Mr Whitcher, a commission tree cutter living in the tiny village of Fritham, said questions had been asked about the staff’s future, but no answers had yet been forthcoming.

“My family has been here for generations,’’ he said. “We’re the eyes and the ears of the forest. We’re the last working people in some of these isolated villages.

“All the rest are business people.

“We’re like the last of the Mohicans really.”

He claimed Defra’s plans cut “too deep and too quick”.

Keeper Howard Taylor claimed there was no other organisation capable of running the New Forest, and if the government thought it could transfer the work to contractors “it is living in a dreamworld”.

“There have been forest keepers here for 1,000 years, since William the Conqueror,’’ he said. “It’s one of the oldest jobs in the country, older than the Beefeaters at the Tower of London. The guys here are the heartbeat of the New Forest.”

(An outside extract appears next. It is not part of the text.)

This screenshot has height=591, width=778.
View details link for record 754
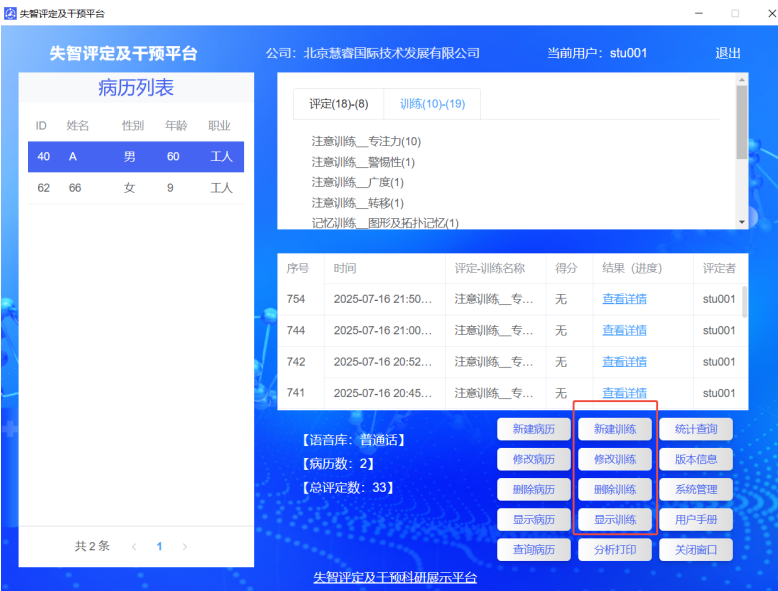[624, 299]
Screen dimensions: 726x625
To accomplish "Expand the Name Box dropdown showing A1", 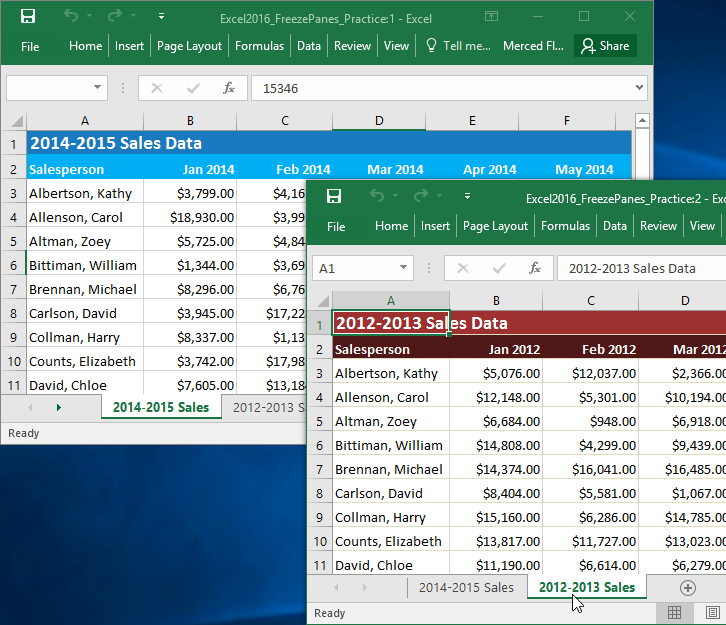I will click(x=402, y=268).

Unite regional organiser Ian Woodland said: “Our members are angry and want a local campaign to help reverse the coalition’s proposals.”

Yesterday’s protest will be followed up by a public rally at Lyndhurst next Saturday.

A spokesman for Forestry Commission England said the staff consultation began on February 2 and would not finish until March 4.

• The RSPB has said the New Forest could not be run by a charity and such a move was “undesirable”.

Its conservation director Mark Avery said the forest was a ‘very complicated place’ with complex administration and protection.